* **YOUR ASSIGNMENT**
Exactly as they appear below, repeat the lines from the one with "The height and width of the screenshot is (193, 452)." through the one with "Open the Filter button". Drop every picture.
----
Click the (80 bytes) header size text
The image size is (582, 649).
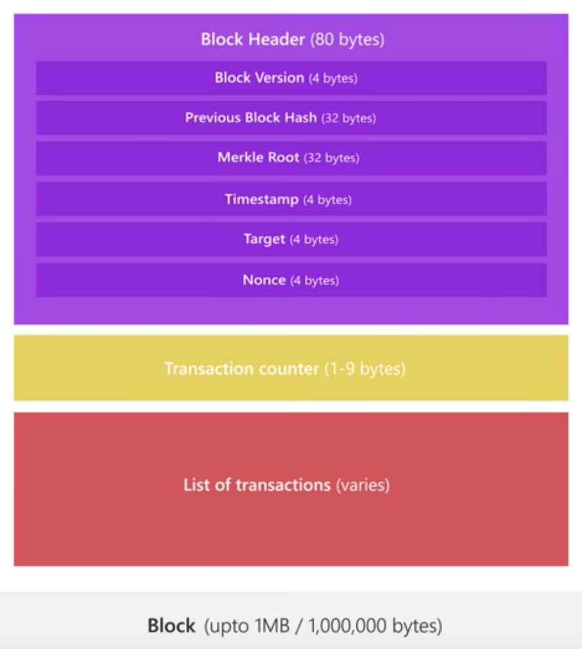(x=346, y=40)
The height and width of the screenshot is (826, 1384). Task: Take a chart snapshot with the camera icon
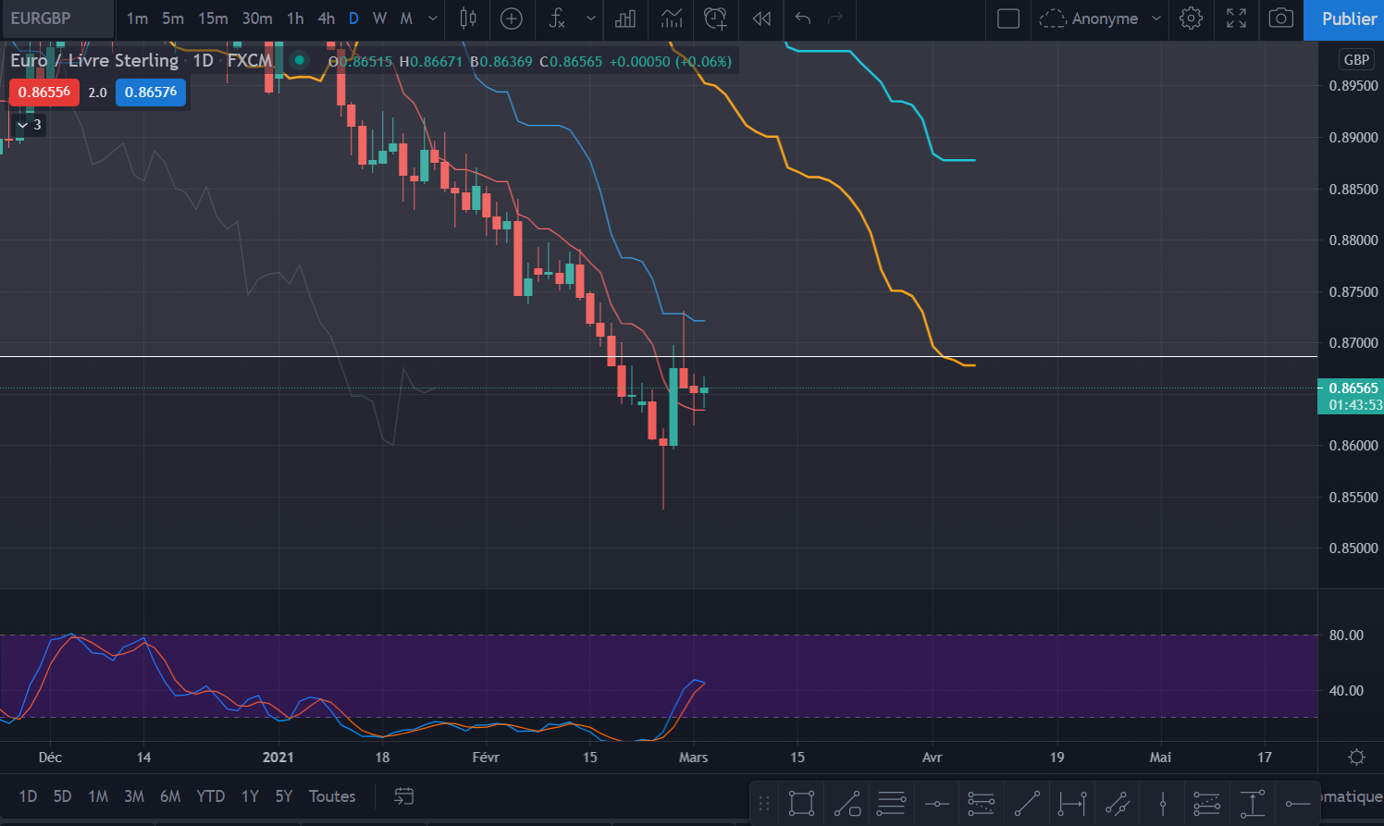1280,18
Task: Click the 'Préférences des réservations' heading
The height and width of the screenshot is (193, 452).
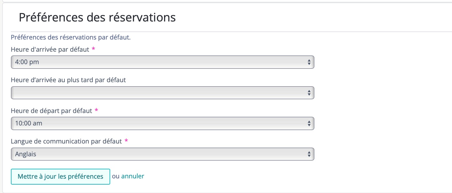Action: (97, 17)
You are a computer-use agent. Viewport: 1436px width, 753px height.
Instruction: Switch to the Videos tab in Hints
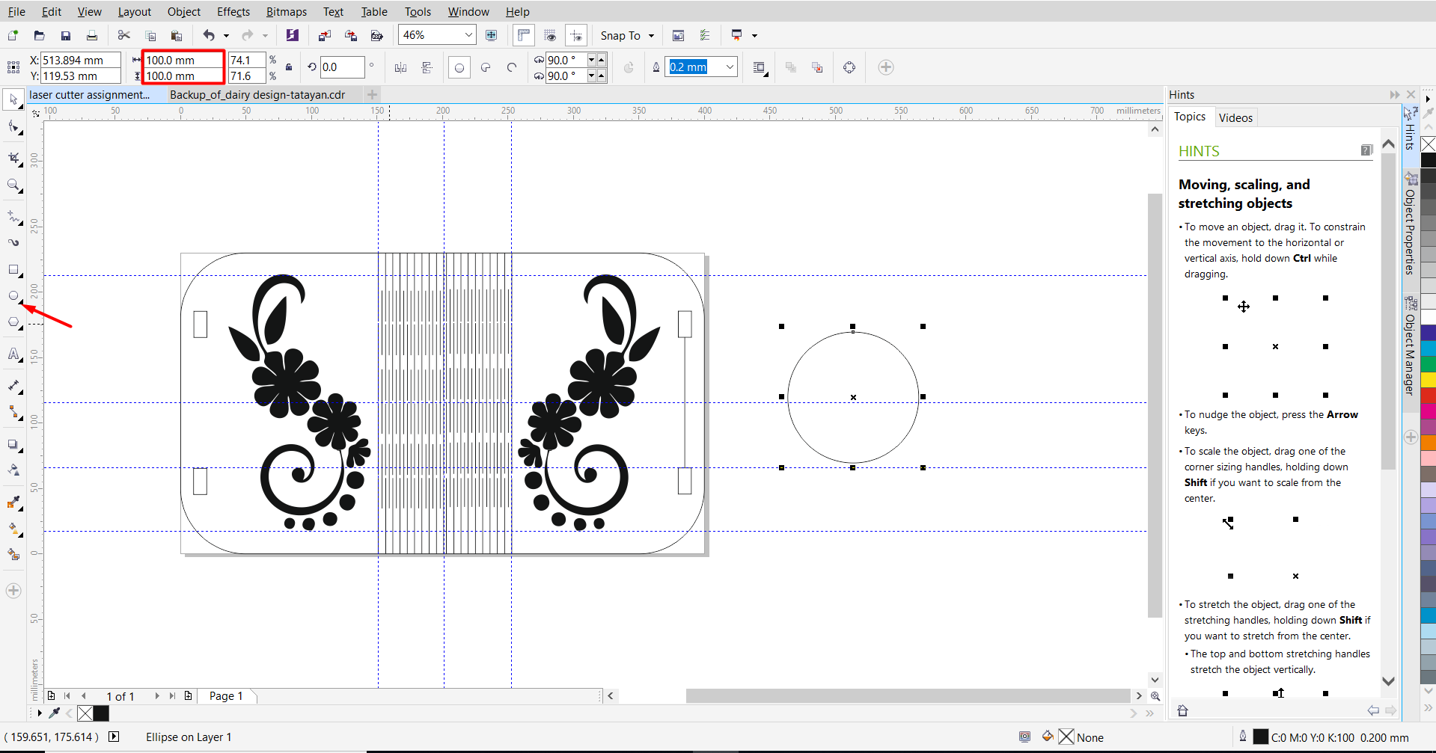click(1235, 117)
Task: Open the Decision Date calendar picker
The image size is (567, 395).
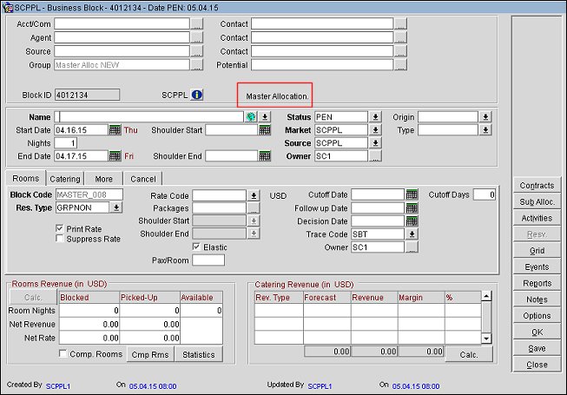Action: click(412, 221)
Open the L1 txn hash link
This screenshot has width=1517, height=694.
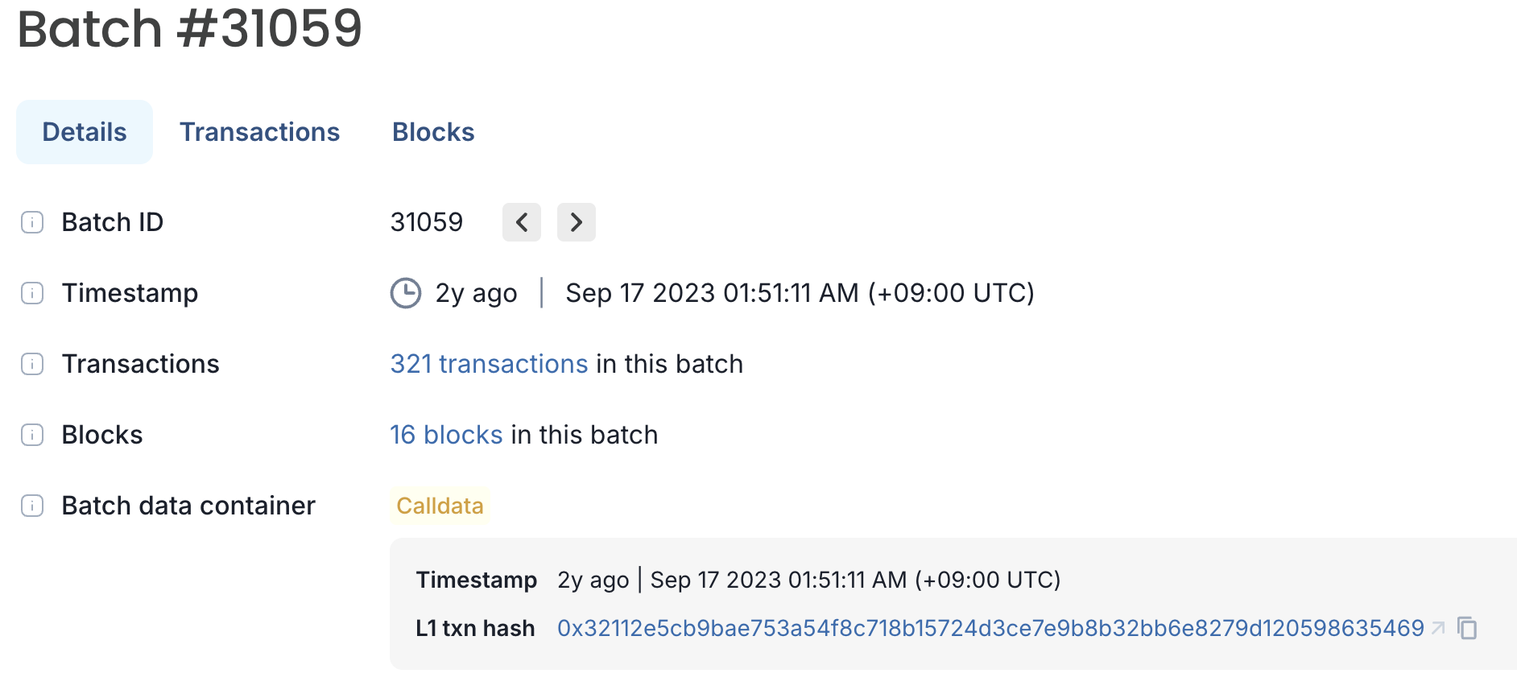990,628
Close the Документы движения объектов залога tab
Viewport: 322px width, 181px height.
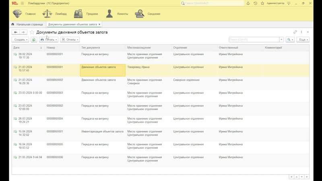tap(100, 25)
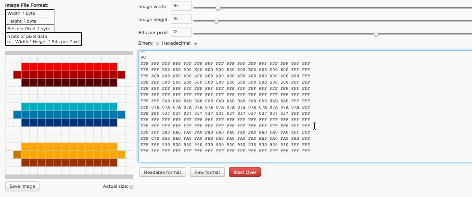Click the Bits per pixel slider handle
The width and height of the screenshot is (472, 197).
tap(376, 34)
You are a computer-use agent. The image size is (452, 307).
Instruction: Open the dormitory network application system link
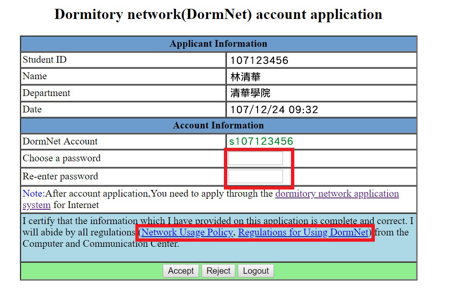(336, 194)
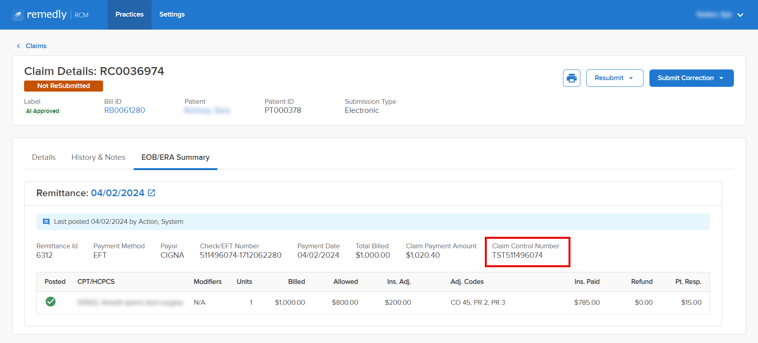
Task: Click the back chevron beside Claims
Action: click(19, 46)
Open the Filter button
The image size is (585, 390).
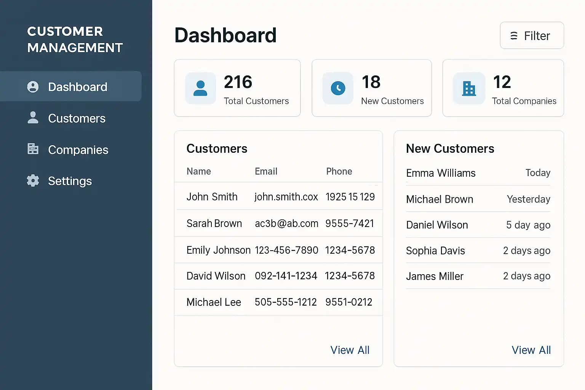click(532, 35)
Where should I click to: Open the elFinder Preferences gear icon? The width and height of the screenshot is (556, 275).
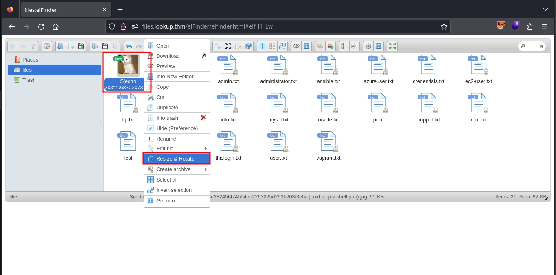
----
* **RESPONSE TO THE EXERCISE**
The height and width of the screenshot is (193, 452).
Action: (97, 17)
You are a computer-use agent. Viewport: 1436px width, 753px height.
Instruction: Switch to the Videos tab in Hints
click(1235, 117)
Task: Open the Decision Date calendar picker
The image size is (567, 395).
Action: click(412, 221)
Open the L1 txn hash link
This screenshot has width=1517, height=694.
990,628
Close the Документы движения объектов залога tab
Viewport: 322px width, 181px height.
tap(100, 25)
Click the Bits per pixel slider handle
The width and height of the screenshot is (472, 197).
tap(376, 34)
You are a computer-use agent. The image size is (452, 307).
Instruction: Open the dormitory network application system link
(336, 194)
Task: Click the back chevron beside Claims
Action: click(19, 46)
Open the Filter button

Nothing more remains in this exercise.